In the Pulse Secure survey, 33% of those polled that were in Zero Trust task forces and partnerships struggled with cross-team skills gaps. One-third cited a lack of tools and processes that might facilitate collaboration, and budget conflicts affected another 31%. Other challenges include:

  • Multiple types of users, including both in-office and remote employees.
  • A myriad of devices.
  • Multiple types of applications.
  • Many varieties of data storage devices and services.
  • Legacy system incompatibilities.
  • Current peer-to-peer and distributed systems.
  • Siloed data that needs to be properly segmented.

Gordon said the process of moving to a Zero Trust model begins by considering the extent a business will be moving applications and services to the cloud along with investment and process details which need to be decided upon. Many businesses already have a serious investment in VPN and virtual desktop infrastructure solutions because they knew it would be convenient to manage and support their existing applications and security ecosystem.
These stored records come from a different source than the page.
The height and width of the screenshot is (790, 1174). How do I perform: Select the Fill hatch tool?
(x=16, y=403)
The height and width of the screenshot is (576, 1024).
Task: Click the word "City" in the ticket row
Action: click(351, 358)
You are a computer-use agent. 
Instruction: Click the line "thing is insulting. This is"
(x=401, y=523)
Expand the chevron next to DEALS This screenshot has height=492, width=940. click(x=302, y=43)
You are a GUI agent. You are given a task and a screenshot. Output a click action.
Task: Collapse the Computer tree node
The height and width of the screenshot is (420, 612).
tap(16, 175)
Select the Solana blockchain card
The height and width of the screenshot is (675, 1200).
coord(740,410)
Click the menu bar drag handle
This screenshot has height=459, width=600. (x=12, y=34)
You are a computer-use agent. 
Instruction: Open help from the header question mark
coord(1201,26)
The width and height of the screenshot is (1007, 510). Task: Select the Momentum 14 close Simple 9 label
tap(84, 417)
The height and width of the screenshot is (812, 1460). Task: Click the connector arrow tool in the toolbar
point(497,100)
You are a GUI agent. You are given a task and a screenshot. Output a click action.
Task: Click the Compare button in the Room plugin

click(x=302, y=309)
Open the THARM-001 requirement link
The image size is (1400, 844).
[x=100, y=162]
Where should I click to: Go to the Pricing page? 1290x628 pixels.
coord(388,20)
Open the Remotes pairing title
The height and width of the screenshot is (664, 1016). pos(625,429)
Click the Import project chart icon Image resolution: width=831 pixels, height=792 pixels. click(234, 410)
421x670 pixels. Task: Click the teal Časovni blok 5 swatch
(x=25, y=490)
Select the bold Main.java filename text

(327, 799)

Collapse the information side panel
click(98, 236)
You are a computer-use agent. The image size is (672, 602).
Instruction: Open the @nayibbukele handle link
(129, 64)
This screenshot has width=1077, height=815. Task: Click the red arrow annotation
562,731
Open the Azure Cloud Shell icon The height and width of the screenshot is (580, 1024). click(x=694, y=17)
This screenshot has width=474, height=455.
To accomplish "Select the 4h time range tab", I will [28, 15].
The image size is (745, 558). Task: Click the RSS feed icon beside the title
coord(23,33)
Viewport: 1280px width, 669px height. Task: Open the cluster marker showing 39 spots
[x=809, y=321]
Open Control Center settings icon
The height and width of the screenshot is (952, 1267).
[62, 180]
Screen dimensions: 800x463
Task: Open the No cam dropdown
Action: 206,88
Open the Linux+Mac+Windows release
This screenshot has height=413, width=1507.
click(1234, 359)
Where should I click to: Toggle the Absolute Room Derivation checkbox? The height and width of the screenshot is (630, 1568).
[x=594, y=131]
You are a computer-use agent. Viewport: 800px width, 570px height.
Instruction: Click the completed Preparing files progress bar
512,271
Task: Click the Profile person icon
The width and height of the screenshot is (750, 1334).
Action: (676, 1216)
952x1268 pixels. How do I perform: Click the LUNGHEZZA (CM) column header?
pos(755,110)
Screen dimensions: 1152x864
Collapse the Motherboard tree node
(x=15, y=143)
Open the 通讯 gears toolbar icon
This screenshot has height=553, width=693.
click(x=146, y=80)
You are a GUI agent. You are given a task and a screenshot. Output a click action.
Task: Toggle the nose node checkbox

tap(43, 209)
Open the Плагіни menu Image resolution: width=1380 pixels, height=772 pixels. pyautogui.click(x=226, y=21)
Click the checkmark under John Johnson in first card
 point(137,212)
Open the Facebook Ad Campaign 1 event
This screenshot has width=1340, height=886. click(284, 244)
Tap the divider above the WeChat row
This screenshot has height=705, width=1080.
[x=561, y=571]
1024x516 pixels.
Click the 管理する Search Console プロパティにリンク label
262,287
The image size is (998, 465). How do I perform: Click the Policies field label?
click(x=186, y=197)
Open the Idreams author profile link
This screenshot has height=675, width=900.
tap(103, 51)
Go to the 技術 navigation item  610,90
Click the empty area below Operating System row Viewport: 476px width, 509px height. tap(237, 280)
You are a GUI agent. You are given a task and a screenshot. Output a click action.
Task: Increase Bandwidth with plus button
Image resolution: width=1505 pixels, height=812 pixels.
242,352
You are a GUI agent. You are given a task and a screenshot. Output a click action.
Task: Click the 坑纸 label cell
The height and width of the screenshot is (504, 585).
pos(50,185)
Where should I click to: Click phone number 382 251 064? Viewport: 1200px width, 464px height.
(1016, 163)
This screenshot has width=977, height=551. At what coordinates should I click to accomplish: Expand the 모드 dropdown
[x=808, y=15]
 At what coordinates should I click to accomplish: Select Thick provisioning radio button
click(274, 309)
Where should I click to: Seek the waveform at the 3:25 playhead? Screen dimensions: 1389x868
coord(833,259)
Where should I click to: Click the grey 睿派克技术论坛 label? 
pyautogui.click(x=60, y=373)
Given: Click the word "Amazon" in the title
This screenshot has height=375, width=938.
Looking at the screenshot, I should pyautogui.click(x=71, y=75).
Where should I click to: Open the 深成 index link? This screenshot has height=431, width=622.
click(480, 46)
“Furthermore, that investment decision is also aligned within their budget and depreciation expectations," he said. "As such, the majority of organizations will need to determine how to offset the investment.”

The most pragmatic approach is to look for Zero Trust solutions that can co-exist with existing secure access investments, Gordon said. This would provide greater deployment flexibility as the business migrates applications to the private and public cloud. 

In today’s customer-centric climate, companies can't afford to take security risks that may open doors to corporate and customer data theft. The traditional VPN has security vulnerabilities that enable hackers to gain access to all of a company's systems and data. By using Zero Trust Network Access, they can ensure that every attempt to access corporate networks and applications will be verified and authenticated in real time, whether they come from inside or outside the network.